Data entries
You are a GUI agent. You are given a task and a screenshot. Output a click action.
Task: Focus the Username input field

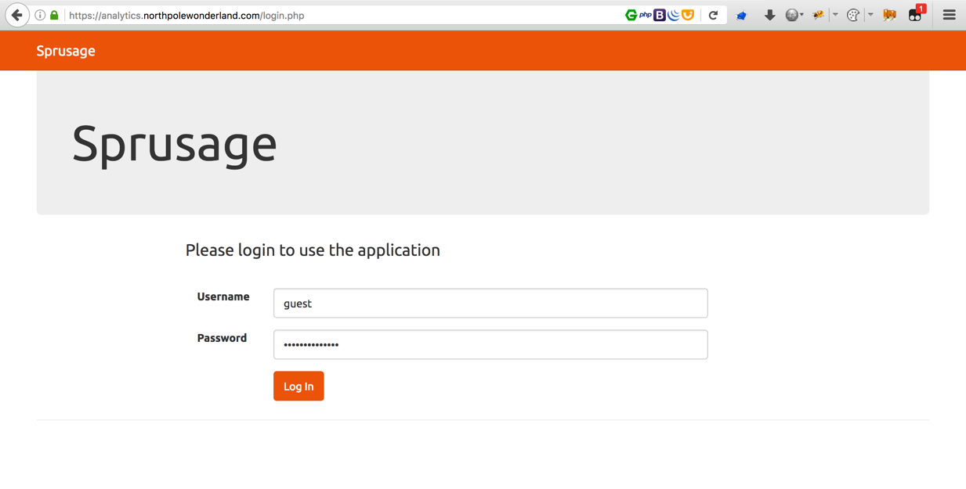[490, 304]
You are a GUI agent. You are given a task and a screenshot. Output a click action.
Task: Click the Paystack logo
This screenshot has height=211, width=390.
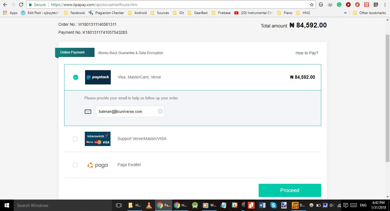pos(98,77)
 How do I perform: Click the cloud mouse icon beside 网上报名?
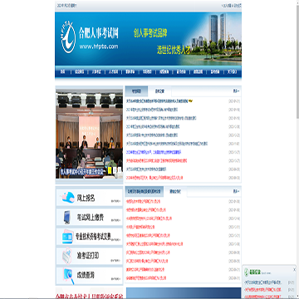(x=67, y=197)
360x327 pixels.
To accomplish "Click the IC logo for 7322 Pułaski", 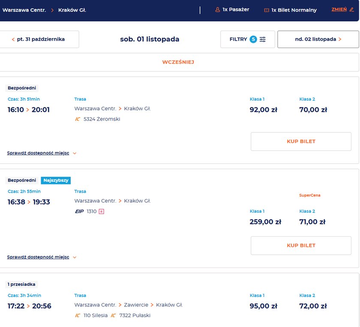I will pos(113,315).
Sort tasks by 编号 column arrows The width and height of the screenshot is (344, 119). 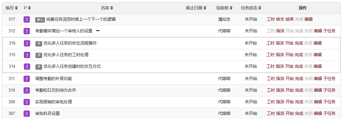(x=16, y=8)
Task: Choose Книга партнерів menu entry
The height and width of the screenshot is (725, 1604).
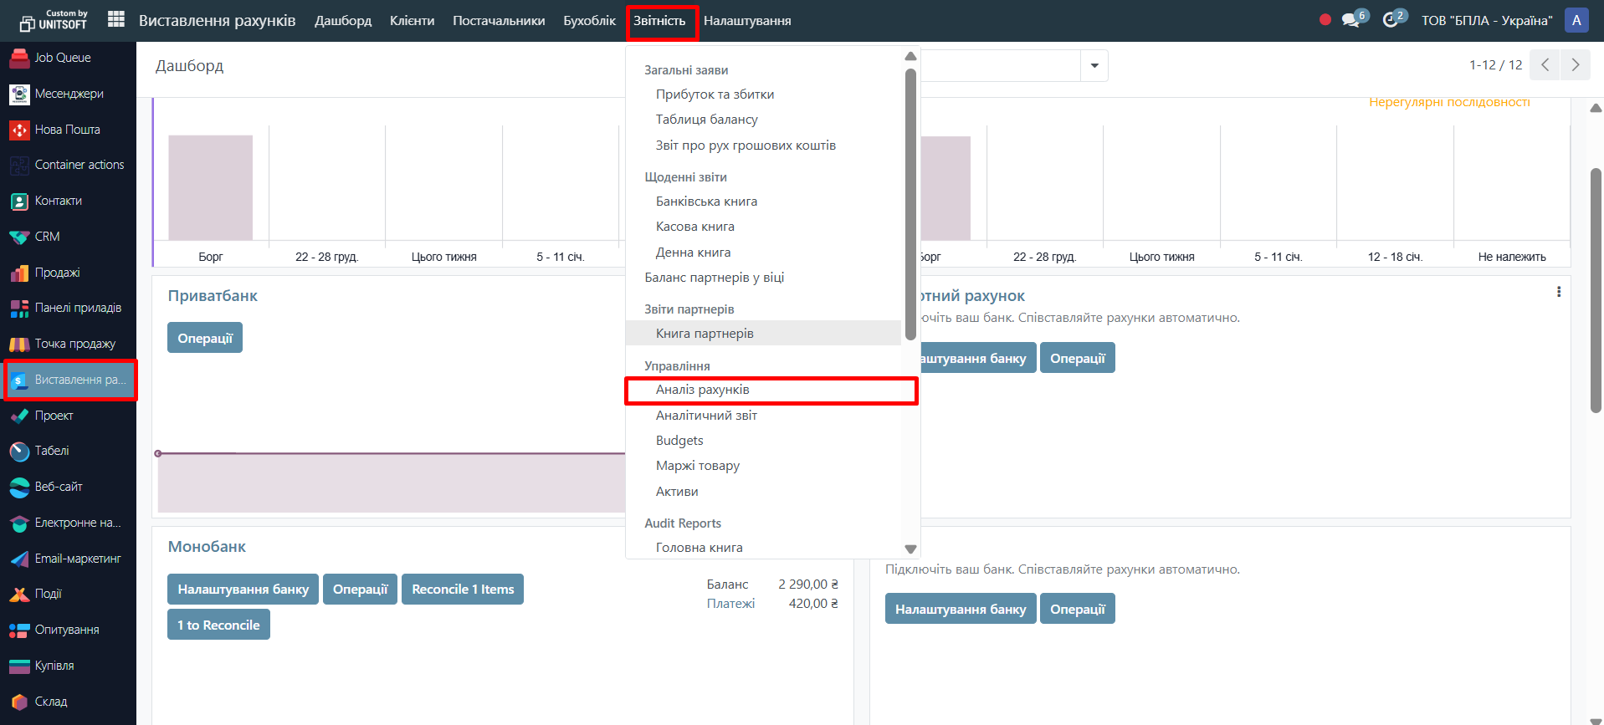Action: 705,334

## WHAT YOU HAVE TO DO
Please retype exactly the lines from the line containing "The height and" through the final line of the records above, inclusive, leaving out any pictures.

## TASK RESULT
The height and width of the screenshot is (725, 1604).
Action: 705,334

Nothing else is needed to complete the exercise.